** Opening Dataset extract block **

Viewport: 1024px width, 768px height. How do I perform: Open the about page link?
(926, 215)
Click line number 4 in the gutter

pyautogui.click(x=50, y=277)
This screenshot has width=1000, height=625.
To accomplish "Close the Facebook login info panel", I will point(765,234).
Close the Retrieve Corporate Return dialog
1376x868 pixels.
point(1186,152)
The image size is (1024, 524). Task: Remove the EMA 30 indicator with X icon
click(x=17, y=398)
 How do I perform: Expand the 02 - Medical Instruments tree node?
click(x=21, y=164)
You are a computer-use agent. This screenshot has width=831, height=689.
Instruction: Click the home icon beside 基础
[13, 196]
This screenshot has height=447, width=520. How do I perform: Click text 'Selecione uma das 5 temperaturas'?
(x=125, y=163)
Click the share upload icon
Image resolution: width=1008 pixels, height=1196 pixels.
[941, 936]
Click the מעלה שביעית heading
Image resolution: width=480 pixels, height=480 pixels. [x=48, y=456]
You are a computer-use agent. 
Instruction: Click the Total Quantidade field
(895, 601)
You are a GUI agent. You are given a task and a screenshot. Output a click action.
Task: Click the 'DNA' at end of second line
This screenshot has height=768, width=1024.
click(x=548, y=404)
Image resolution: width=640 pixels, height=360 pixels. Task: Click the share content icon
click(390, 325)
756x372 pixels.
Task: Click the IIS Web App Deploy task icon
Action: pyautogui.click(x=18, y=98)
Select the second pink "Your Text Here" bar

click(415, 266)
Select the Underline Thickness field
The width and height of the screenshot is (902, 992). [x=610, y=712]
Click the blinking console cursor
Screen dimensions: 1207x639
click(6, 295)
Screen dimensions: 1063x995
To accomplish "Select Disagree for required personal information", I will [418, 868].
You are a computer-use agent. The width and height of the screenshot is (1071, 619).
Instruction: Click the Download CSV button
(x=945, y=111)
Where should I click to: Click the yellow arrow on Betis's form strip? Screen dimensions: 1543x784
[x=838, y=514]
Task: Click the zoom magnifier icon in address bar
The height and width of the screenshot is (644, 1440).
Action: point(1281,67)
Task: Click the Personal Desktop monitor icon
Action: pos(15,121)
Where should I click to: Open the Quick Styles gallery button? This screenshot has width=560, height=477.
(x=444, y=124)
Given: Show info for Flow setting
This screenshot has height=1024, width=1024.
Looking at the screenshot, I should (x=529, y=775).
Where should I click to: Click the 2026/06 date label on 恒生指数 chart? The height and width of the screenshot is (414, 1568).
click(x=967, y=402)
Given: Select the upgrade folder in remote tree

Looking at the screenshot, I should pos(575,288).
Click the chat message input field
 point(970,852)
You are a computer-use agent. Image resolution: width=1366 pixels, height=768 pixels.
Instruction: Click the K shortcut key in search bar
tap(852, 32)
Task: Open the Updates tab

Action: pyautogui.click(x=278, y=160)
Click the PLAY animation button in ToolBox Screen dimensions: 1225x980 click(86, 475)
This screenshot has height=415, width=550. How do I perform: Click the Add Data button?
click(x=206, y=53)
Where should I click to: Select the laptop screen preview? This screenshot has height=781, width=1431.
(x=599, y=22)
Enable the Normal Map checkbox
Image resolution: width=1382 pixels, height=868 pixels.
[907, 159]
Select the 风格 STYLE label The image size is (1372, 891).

** Closing Dataset extract block **

(Work order):
Every entry must be quoted exactly as it appears above.

(Expected answer):
Viewport: 1024px width, 768px height. How do I perform: Open the about page link?
(926, 215)
Click line number 4 in the gutter

pyautogui.click(x=50, y=277)
This screenshot has width=1000, height=625.
To accomplish "Close the Facebook login info panel", I will point(765,234).
Close the Retrieve Corporate Return dialog
1376x868 pixels.
point(1186,152)
The image size is (1024, 524). Task: Remove the EMA 30 indicator with X icon
click(x=17, y=398)
 How do I perform: Expand the 02 - Medical Instruments tree node?
click(x=21, y=164)
You are a computer-use agent. This screenshot has width=831, height=689.
Instruction: Click the home icon beside 基础
[13, 196]
This screenshot has height=447, width=520. How do I perform: Click text 'Selecione uma das 5 temperaturas'?
(x=125, y=163)
Click the share upload icon
Image resolution: width=1008 pixels, height=1196 pixels.
[941, 936]
Click the מעלה שביעית heading
Image resolution: width=480 pixels, height=480 pixels. [x=48, y=456]
You are a computer-use agent. 
Instruction: Click the Total Quantidade field
(895, 601)
You are a GUI agent. You are given a task and a screenshot. Output a click action.
Task: Click the 'DNA' at end of second line
This screenshot has height=768, width=1024.
click(x=548, y=404)
Image resolution: width=640 pixels, height=360 pixels. Task: Click the share content icon
click(390, 325)
756x372 pixels.
Task: Click the IIS Web App Deploy task icon
Action: pyautogui.click(x=18, y=98)
Select the second pink "Your Text Here" bar

click(415, 266)
Select the Underline Thickness field
The width and height of the screenshot is (902, 992). [x=610, y=712]
Click the blinking console cursor
Screen dimensions: 1207x639
click(6, 295)
Screen dimensions: 1063x995
To accomplish "Select Disagree for required personal information", I will [418, 868].
You are a computer-use agent. The width and height of the screenshot is (1071, 619).
Instruction: Click the Download CSV button
(x=945, y=111)
Where should I click to: Click the yellow arrow on Betis's form strip? Screen dimensions: 1543x784
[x=838, y=514]
Task: Click the zoom magnifier icon in address bar
The height and width of the screenshot is (644, 1440).
Action: point(1281,67)
Task: Click the Personal Desktop monitor icon
Action: pos(15,121)
Where should I click to: Open the Quick Styles gallery button? This screenshot has width=560, height=477.
(x=444, y=124)
Given: Show info for Flow setting
This screenshot has height=1024, width=1024.
Looking at the screenshot, I should (x=529, y=775).
Where should I click to: Click the 2026/06 date label on 恒生指数 chart? The height and width of the screenshot is (414, 1568).
click(x=967, y=402)
Given: Select the upgrade folder in remote tree

Looking at the screenshot, I should pos(575,288).
Click the chat message input field
 point(970,852)
You are a computer-use agent. Image resolution: width=1366 pixels, height=768 pixels.
Instruction: Click the K shortcut key in search bar
tap(852, 32)
Task: Open the Updates tab

Action: pyautogui.click(x=278, y=160)
Click the PLAY animation button in ToolBox Screen dimensions: 1225x980 click(86, 475)
This screenshot has height=415, width=550. How do I perform: Click the Add Data button?
click(x=206, y=53)
Where should I click to: Select the laptop screen preview? This screenshot has height=781, width=1431.
(x=599, y=22)
Enable the Normal Map checkbox
Image resolution: width=1382 pixels, height=868 pixels.
[907, 159]
Select the 风格 STYLE label The image size is (1372, 891).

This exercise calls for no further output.